**What needs to be done**. Only the lines with "Save" in the entries below belong in the answer; please copy them.

(Collected data entries)

-- Opening Marker --

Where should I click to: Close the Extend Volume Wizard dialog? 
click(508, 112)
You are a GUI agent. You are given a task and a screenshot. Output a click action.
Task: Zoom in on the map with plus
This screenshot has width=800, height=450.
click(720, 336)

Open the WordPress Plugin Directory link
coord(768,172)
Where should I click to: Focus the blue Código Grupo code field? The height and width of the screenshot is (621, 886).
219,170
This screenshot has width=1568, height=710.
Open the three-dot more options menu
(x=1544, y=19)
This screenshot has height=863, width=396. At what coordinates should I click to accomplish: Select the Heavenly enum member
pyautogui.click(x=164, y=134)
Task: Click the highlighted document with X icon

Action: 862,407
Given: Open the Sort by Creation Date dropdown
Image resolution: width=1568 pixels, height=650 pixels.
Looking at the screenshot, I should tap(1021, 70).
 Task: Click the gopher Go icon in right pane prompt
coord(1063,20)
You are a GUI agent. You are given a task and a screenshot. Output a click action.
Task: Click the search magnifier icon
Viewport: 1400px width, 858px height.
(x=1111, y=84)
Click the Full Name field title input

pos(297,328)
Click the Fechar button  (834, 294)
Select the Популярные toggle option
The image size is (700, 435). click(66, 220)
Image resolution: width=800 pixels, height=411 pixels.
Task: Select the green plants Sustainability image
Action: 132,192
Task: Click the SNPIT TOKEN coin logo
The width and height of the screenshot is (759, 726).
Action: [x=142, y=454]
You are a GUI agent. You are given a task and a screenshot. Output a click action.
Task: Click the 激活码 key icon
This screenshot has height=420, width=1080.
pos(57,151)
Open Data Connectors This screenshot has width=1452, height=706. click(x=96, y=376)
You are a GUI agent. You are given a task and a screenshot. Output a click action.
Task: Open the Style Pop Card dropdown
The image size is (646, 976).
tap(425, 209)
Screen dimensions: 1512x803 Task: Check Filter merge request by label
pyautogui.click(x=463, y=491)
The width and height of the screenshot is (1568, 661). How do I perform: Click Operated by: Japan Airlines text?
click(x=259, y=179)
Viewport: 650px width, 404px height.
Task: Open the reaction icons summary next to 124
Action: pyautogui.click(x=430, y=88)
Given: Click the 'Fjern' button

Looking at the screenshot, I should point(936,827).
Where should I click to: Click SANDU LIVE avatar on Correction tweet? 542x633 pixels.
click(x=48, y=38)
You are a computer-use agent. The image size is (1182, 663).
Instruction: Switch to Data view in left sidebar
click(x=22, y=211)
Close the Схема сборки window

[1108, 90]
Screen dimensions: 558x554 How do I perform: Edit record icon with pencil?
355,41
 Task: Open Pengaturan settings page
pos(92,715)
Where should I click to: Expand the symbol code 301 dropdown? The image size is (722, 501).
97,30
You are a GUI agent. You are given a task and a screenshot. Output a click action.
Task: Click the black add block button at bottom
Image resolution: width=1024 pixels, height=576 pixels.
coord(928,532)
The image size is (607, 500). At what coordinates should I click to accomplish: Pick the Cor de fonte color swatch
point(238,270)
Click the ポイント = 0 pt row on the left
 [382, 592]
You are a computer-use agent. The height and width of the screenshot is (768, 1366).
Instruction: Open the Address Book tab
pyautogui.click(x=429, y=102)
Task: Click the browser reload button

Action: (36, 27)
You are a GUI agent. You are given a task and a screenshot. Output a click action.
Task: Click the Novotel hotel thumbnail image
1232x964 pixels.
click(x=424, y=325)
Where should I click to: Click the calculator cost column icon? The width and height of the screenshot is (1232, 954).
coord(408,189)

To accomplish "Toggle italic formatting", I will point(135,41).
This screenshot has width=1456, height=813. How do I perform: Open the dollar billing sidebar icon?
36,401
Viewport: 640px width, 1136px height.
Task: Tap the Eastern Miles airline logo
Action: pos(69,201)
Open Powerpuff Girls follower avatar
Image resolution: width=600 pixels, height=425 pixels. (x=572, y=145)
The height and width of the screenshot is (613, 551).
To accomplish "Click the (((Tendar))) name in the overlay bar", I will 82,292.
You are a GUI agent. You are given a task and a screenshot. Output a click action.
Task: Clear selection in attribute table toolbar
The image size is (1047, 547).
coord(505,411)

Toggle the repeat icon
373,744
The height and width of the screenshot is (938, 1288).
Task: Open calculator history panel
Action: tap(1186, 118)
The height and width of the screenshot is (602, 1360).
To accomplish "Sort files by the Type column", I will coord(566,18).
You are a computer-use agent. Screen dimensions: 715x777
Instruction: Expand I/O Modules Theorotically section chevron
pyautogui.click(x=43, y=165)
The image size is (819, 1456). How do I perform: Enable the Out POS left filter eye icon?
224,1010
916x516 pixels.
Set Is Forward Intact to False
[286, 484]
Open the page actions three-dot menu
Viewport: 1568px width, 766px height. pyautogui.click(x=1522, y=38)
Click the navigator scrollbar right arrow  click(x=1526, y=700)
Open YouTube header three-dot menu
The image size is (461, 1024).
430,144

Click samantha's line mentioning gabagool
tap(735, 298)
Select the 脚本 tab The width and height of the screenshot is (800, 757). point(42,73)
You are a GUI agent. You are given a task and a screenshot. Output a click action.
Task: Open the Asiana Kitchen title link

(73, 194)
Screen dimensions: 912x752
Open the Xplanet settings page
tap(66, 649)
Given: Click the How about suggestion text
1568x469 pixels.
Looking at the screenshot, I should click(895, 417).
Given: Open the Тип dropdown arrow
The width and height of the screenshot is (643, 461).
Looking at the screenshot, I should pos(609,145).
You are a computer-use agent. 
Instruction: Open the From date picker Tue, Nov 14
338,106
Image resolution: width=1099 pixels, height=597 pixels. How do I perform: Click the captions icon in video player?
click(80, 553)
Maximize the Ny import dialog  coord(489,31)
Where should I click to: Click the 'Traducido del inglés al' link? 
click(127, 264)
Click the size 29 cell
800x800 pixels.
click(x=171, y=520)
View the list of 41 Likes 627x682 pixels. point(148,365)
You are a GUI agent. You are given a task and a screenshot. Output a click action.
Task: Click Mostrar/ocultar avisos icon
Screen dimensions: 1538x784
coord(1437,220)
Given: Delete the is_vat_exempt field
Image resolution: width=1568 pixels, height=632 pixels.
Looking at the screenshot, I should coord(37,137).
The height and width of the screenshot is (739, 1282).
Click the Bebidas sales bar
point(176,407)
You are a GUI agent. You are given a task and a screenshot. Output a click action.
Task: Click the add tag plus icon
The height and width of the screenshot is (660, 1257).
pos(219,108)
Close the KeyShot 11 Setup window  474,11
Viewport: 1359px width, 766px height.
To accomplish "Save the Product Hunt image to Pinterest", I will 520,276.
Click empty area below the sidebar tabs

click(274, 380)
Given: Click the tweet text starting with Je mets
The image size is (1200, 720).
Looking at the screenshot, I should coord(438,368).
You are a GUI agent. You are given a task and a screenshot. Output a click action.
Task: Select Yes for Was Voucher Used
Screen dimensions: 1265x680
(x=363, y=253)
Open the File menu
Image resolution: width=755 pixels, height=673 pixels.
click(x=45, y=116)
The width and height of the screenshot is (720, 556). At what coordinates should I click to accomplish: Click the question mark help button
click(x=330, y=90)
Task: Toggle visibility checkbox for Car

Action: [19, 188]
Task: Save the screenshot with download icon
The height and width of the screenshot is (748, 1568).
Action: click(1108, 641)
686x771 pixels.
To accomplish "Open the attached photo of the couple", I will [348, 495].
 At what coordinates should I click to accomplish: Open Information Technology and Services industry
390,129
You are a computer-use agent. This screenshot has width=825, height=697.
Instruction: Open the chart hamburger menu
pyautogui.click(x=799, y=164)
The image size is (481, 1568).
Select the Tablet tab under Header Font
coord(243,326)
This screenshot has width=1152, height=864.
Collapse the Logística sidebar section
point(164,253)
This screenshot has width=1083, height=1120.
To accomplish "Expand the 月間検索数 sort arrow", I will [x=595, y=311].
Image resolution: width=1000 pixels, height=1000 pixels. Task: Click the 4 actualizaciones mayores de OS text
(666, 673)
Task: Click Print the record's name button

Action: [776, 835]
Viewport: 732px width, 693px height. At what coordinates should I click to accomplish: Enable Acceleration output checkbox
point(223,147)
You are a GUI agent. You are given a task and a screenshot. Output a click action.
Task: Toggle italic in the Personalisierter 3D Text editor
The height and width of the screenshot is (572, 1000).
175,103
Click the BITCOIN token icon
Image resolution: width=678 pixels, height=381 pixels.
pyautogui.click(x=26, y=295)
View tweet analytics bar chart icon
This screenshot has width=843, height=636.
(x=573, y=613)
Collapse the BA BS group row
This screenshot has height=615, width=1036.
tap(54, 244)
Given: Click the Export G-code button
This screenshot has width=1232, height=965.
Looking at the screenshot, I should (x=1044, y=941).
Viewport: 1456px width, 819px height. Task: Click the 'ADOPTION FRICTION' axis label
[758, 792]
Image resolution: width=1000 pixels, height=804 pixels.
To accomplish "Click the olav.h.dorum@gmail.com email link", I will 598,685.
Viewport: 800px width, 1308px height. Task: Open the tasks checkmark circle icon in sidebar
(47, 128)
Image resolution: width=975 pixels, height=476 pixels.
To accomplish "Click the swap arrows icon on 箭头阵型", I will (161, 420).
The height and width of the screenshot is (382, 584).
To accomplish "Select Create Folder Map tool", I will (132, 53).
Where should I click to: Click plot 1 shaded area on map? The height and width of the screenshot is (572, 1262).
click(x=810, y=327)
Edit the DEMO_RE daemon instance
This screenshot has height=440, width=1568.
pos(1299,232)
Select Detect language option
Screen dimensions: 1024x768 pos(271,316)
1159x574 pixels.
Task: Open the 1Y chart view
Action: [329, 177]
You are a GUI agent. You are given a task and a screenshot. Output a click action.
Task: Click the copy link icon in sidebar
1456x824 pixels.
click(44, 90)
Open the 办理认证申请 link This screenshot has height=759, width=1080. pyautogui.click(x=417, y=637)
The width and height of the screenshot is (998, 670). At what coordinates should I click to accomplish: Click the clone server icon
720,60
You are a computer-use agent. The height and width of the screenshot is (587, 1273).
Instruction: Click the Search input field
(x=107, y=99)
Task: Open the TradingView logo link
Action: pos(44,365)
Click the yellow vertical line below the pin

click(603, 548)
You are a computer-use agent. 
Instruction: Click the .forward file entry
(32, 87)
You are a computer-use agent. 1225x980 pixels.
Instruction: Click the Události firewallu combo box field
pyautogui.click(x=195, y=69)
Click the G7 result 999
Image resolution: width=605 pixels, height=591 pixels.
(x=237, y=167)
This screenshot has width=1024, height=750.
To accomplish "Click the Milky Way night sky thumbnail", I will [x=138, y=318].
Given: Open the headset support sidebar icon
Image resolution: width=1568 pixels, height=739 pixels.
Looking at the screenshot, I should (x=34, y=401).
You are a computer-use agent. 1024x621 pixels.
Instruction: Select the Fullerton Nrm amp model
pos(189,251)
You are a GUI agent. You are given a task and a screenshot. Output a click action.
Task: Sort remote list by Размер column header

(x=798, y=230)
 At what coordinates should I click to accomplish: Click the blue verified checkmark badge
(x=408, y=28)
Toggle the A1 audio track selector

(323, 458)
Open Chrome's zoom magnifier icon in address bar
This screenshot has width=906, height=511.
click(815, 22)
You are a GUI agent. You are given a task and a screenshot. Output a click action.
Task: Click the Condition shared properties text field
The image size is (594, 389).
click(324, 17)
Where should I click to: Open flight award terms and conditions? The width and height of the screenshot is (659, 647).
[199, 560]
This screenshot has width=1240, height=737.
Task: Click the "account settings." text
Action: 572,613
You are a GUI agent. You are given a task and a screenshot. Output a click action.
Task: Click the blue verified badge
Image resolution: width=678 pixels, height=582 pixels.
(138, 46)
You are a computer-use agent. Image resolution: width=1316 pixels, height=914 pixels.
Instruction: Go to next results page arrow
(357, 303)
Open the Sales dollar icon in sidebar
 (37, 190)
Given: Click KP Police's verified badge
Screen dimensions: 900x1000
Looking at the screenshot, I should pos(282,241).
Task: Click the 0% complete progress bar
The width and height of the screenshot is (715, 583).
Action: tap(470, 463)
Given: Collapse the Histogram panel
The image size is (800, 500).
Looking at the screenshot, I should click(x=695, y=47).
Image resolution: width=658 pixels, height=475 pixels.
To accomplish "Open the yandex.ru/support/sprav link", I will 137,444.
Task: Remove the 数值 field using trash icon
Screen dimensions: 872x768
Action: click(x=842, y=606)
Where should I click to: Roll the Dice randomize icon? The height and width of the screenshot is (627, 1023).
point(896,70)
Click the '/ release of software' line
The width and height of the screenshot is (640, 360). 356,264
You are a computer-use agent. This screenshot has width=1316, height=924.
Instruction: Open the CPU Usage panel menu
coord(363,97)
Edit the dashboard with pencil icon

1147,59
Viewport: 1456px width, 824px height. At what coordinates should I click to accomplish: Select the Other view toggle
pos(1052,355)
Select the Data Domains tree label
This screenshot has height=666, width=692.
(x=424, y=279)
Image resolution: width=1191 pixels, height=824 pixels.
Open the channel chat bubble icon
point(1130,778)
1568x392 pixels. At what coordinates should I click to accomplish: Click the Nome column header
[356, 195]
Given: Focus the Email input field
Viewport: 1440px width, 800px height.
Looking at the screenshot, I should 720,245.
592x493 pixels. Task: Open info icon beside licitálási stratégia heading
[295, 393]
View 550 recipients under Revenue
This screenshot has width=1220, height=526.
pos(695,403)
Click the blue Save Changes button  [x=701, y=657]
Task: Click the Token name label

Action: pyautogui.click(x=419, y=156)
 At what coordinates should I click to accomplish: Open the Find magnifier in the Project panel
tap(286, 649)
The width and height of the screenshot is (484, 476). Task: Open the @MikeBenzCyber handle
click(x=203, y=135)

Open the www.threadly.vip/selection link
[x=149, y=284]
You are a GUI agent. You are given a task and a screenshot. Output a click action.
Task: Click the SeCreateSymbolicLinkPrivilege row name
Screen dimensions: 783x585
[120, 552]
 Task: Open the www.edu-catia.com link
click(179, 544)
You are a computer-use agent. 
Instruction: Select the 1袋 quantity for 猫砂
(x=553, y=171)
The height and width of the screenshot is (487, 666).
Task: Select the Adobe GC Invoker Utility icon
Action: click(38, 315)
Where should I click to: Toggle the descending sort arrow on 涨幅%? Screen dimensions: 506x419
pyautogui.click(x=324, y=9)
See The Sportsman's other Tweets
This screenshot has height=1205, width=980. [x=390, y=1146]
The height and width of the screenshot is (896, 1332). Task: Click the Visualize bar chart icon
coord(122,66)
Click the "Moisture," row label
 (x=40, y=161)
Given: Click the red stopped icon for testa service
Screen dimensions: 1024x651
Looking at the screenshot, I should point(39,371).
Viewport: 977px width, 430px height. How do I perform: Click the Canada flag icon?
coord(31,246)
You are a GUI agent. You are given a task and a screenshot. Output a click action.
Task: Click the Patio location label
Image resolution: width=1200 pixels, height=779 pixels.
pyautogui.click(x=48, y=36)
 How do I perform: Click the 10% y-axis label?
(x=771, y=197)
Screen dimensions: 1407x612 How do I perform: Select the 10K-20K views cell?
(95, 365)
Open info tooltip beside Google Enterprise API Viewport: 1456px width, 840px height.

-- Closing Marker --

**Exercise output**.
To accomplish "Save the Product Hunt image to Pinterest", I will 520,276.
Task: Save the screenshot with download icon
Click the blue Save Changes button  [x=701, y=657]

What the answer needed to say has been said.